> Selected text
+ + + +

Last night I spent a few hours as a practice panel judge for a young women’s scholarship program. My job was to help fifteen 17-year-old girls prepare for their real panels by asking thought-provoking questions about big issues and current events.I decided to include one question about feminism. 

It went like this: “Feminism is defined as the belief that men and women should have equal rights and opportunities. Do you consider yourself a feminist?”

In the age of #MeToo and #YesAllWomen I expected at least one “yes.”

I heard 15 nos instead.

You keep using that word. I do not think it means what you think it means

“I’m not a feminist. because I believe men are important too.”

“I’m not a feminist, because I don’t think we all have to be the same to be equal.”

“I’m not a feminist, because I don’t think feminism is relevant anymore. I feel like we’re all pretty equal now.”

“I’m not a feminist because I’m just not that extreme. Yeah, I think men and women should be equal, but I’m not one of those women.”

Each of the 15 girls I interviewed was poised, engaging, and thoughtful. They all had resumes full of volunteer work, anti-bullying campaigns within their schools, and big ambitions to change the world.

Last night, I was there to listen silently and offer feedback on posture and voice projection, as the girls prepared for their real panels. Not challenge their opinions.

+ + + +

> Data block
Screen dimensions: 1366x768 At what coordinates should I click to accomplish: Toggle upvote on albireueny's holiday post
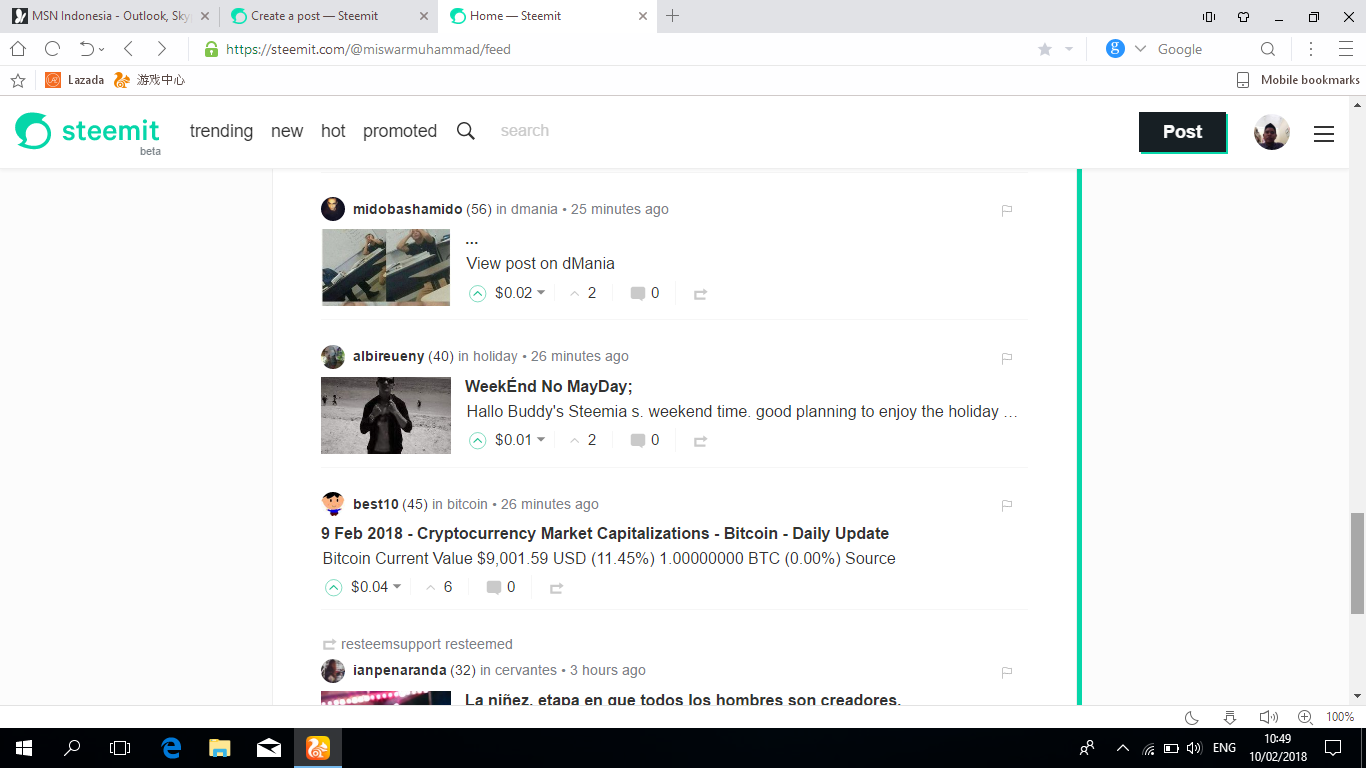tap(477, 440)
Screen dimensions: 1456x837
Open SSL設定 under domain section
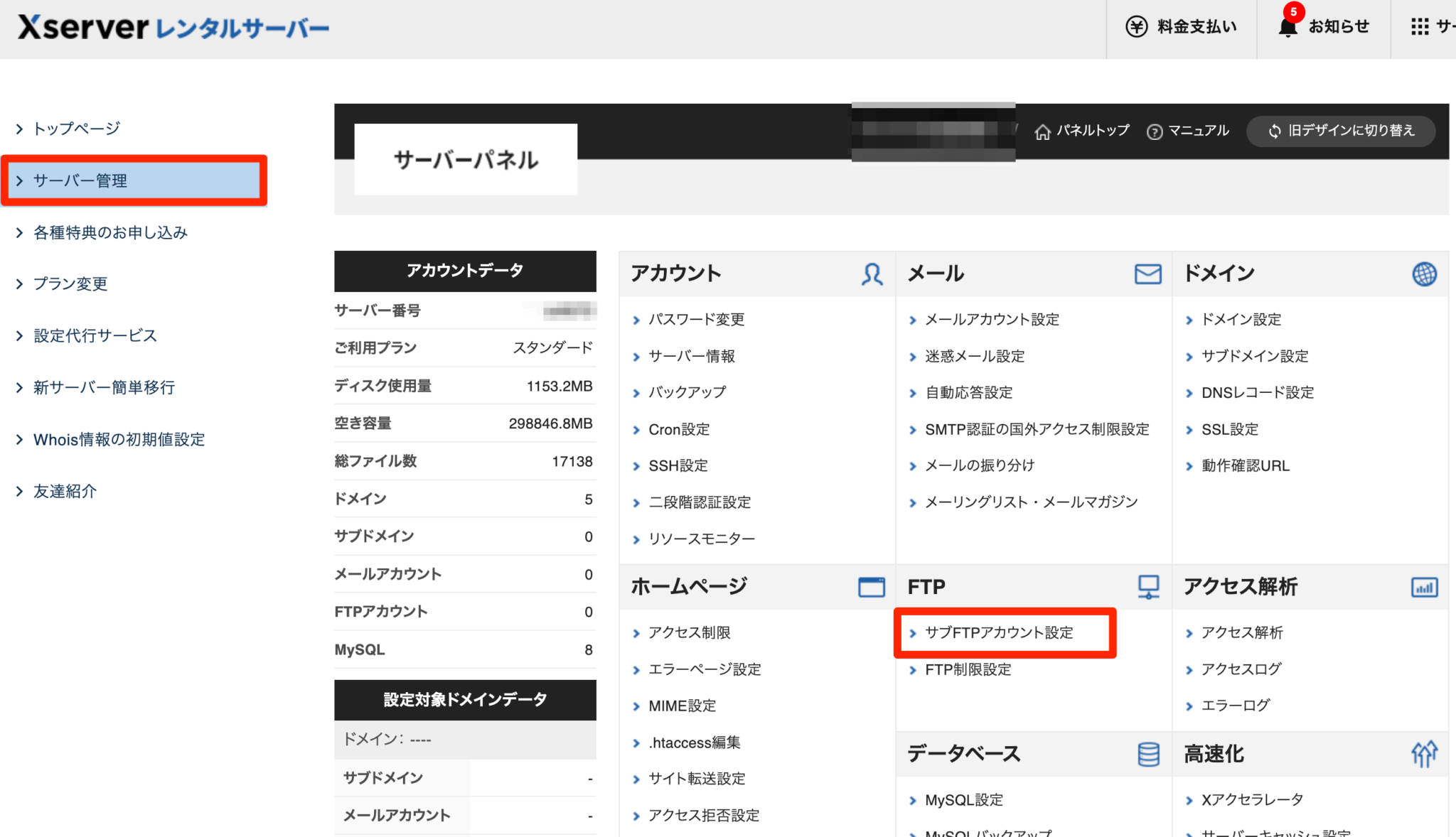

+ + + +

> What the task asks
Reproduce the passage of the feminism text that begins with "Each of the" and ends with "challenge their opinions.". The listing was drawn from a different source than the text.

> Completed exercise
Each of the 15 girls I interviewed was poised, engaging, and thoughtful. They all had resumes full of volunteer work, anti-bullying campaigns within their schools, and big ambitions to change the world.

Last night, I was there to listen silently and offer feedback on posture and voice projection, as the girls prepared for their real panels. Not challenge their opinions.